Sean Baker is a writer, director, producer, and editor who has made seven independent features over the past two decades. His acclaimed film The Florida Project (2017) received a Best Director award from the New York Film Critics Circle and a Best Supporting Actor Oscar nomination for Willem Dafoe. His previous film, Tangerine (2015), won an Independent Spirit Award and two Gotham Awards. Baker’s most recent film, Red Rocket (2021), premiered at the Cannes Film Festival to critical acclaim and was distributed by A24 in the US and Focus Features internationally. The filmmaker has just finished production on his next feature film.
“Sean Baker is a great portraitist of American ecosystems on the fringes; someone who focuses on non-places, on characters who are trying to float or find some comfort in their habitat”, has highlighted the director of Cinema Jove, Carlos Madrid.
His cinema tends to focus on groups that are underrepresented in the audiovisual, characters who live on the margins of society, but in his portrait, humor is never lacking.
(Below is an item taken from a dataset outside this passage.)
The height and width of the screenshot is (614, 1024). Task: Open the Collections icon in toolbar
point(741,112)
Thus, his debut feature, ‘Take Out’ (2004), gave the spotlight to a Chinese immigrant in New York who works frantically to raise enough money in tips to pay off a debt owed to some smugglers, and ‘The Florida Project’ to a girl who lives in one of the week-to-week motels located in the surroundings of Disney World. Next to what is considered the “happiest place in the world” there are families in serious economic hardship.
The B-side of American prosperity
“Baker’s filmography is full of young characters, adolescents, children… in the middle of a crossroads or simply looking for their place in the world. Baker’s camera treats them with great respect, affection and solidarity, without sparing us the harshness, the B side of American prosperity”, Madrid has assessed.
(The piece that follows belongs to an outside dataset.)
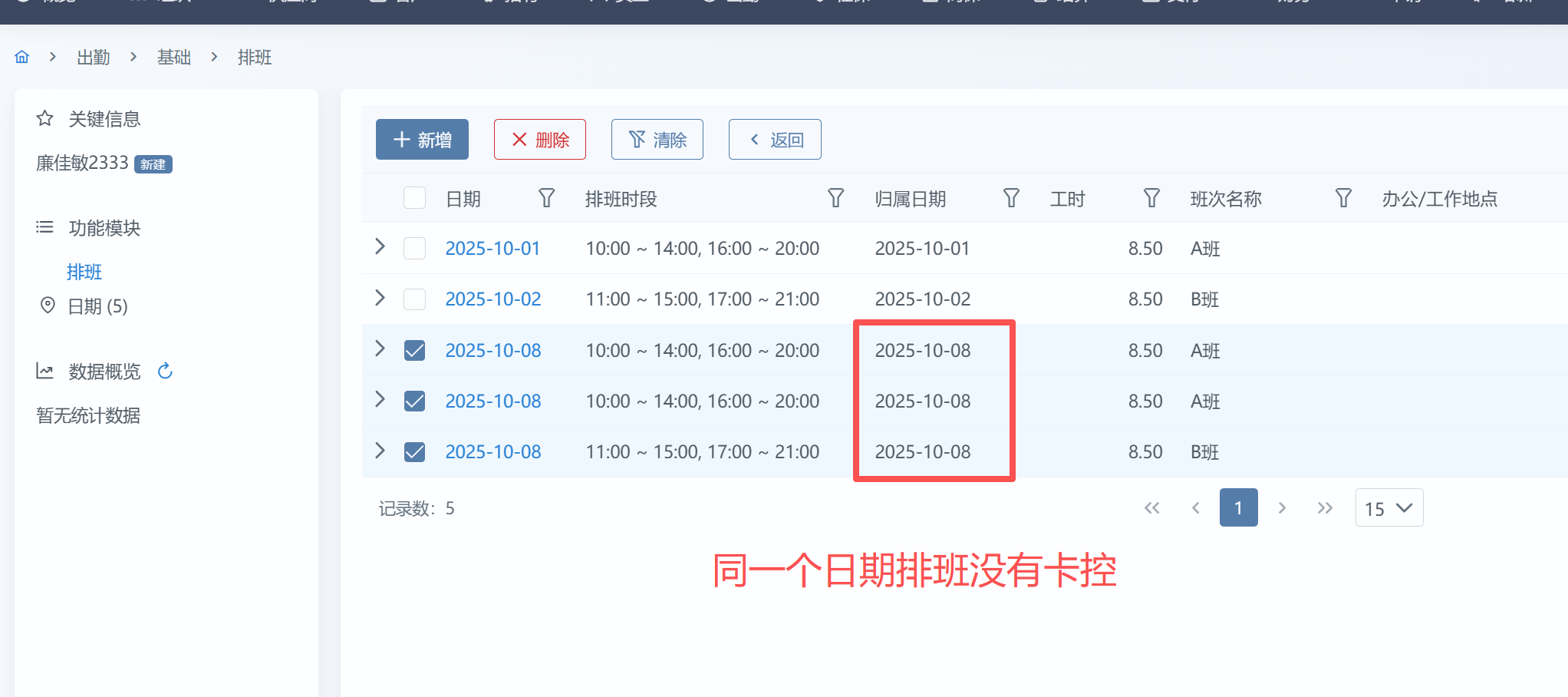This screenshot has height=697, width=1568.
Task: Toggle the select-all checkbox in header
Action: (414, 198)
His career has been marked by embracing both the analog and digital formats. The director alternates the experimental spirit that the use of digital cameras gives him with the defense of the use of film. Thus, in 2015 he captured the attention at Sundance with ‘Tangerine’, where he used an iPhone 5S embedded in a Steadicam stabilizer system to investigate the lives of two transgender sex workers, while in 2022, he filmed ‘Red Rocket’ in 16 mm and anamorphic, with the big screen experience in mind to delve into the return of a failed porn actor to his local Texas.
John Waters included his latest feature film to date in his list of the 10 best films of the year 2021 for bringing “fuckin’, fightin’, and frontal nudity back on the art-house screen, where they belong”.
Another fundamental feature of his cinematography is pop chromaticism. In his films, the city becomes one more character to which he associates a color palette. It happened with Kissimmee in ‘The Florida Project’ and with Texas City in ‘Red Rocket’.